» Given passage:

6.1 Mutual Representations and Warranties. Each party represents and warrants to the other party that: (i) it has the full corporate right, power, and authority to enter into this Agreement; (ii) the person entering into this Agreement on behalf of the party is authorized to do so, including by clicking “I Accept”, or any other similar language,” in the event the Agreement is made available for electronic acceptance; (iii) the execution and performance of the obligations and duties of this Agreement by such party, do not and will not violate any agreement to which such party is a party or by which it is otherwise bound; and (iv) when executed and delivered (whether in hard copy or electronically) by such party, this Agreement will constitute the legal, valid and binding obligation of such party, enforceable against such party in accordance with its terms.

» Information shown:
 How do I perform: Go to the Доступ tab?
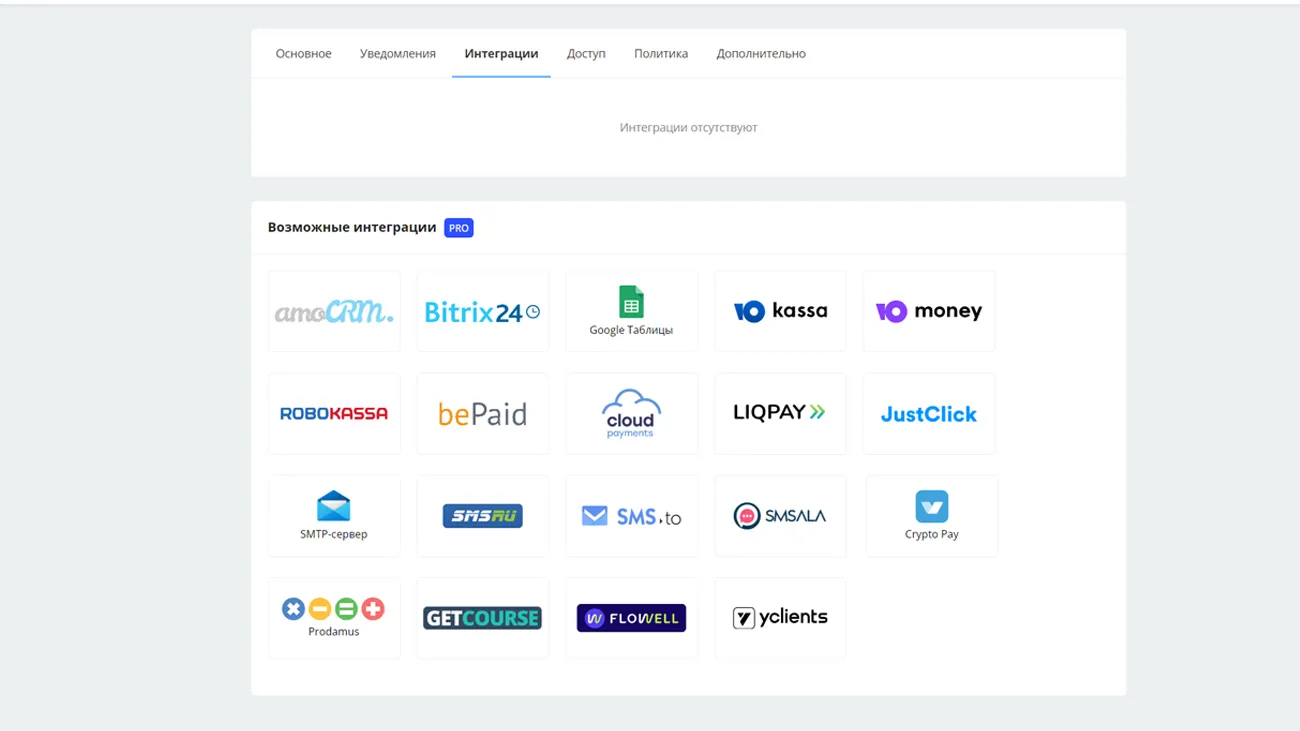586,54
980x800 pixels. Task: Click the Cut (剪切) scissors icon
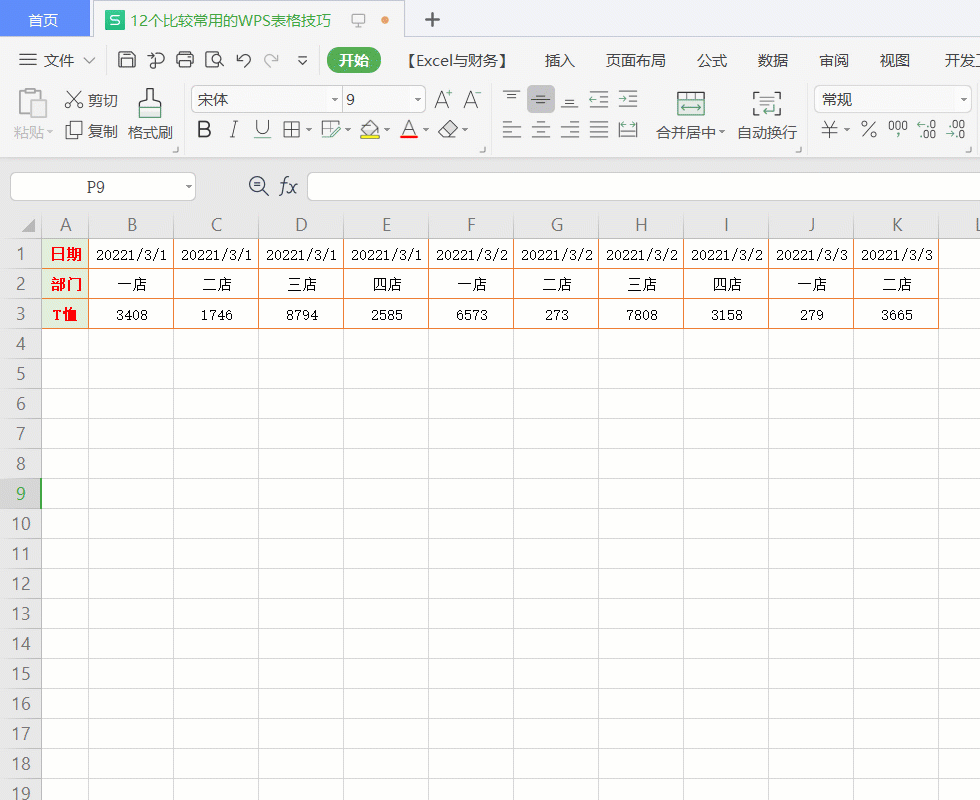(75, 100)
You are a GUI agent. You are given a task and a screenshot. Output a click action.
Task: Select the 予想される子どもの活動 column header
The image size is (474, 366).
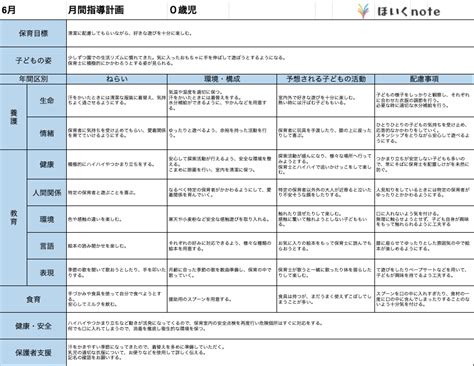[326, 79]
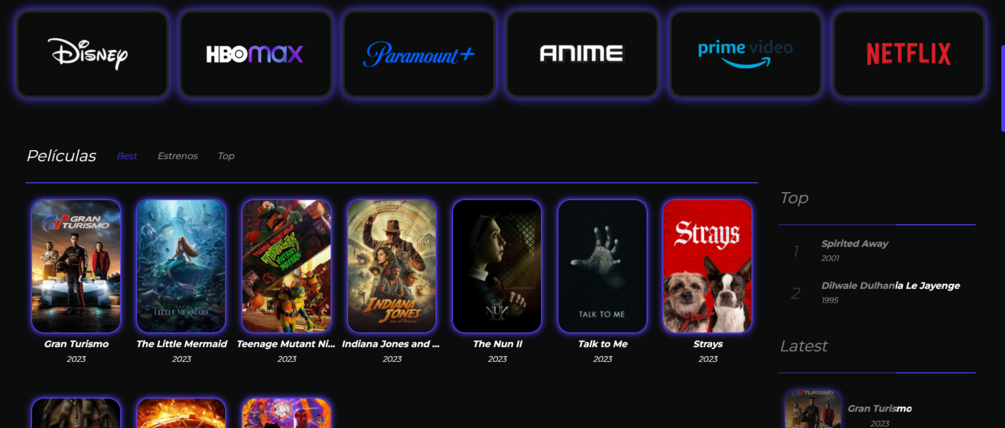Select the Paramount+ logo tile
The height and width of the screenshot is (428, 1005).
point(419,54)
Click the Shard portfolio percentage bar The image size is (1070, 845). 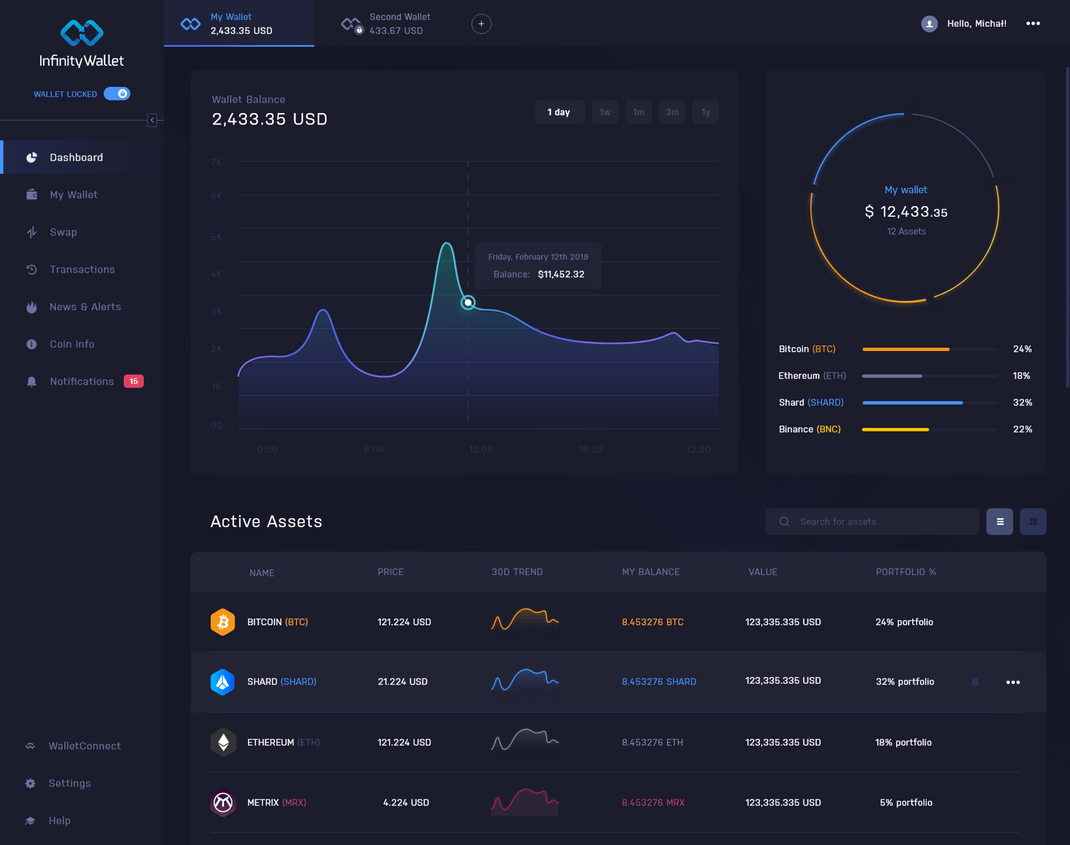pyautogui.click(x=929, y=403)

--

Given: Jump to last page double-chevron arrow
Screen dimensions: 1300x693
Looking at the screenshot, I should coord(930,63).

» Short exercise 1: In the representations and warranties clause, what action is given as an example of authorized electronic acceptance?
» Short exercise 2: Reproduce the representations and warranties clause between "6.1 Mutual Representations" and "with its terms.", inclusive.
» Short exercise 3: Pick up the representations and warranties clause after its last sentence and continue it.

» Exercise output 1: Clicking “I Accept”

» Exercise output 2:
6.1 Mutual Representations and Warranties. Each party represents and warrants to the other party that: (i) it has the full corporate right, power, and authority to enter into this Agreement; (ii) the person entering into this Agreement on behalf of the party is authorized to do so, including by clicking “I Accept”, or any other similar language,” in the event the Agreement is made available for electronic acceptance; (iii) the execution and performance of the obligations and duties of this Agreement by such party, do not and will not violate any agreement to which such party is a party or by which it is otherwise bound; and (iv) when executed and delivered (whether in hard copy or electronically) by such party, this Agreement will constitute the legal, valid and binding obligation of such party, enforceable against such party in accordance with its terms.

» Exercise output 3:
6.2 Additional Client Representations and Warranties. Client further represents and warrants to Rock My World, Inc. that:
(a) It will comply at all times with this Agreement and all other terms governing Client’s use of the Services;
(b) it has all necessary rights in the Client Rights to grant the licenses set forth herein and that neither the Client Rights nor Rock My World, Inc.’s use thereof, infringes, or will infringe, any Intellectual Property Rights or other proprietary rights of a third party, and that no fees or payments will be payable by Rock My World, Inc. to any third party for any Client Rights Used by Rock My World, Inc. pursuant to this Agreement; and
(c) a Site will comply with all applicable local, state, national and international laws and regulations, including without limitation, laws related to Intellectual Property Rights and other laws protecting proprietary rights, and all applicable export control laws and regulations and country-specific economic sanctions implemented by the United States Office of Foreign Assets Control.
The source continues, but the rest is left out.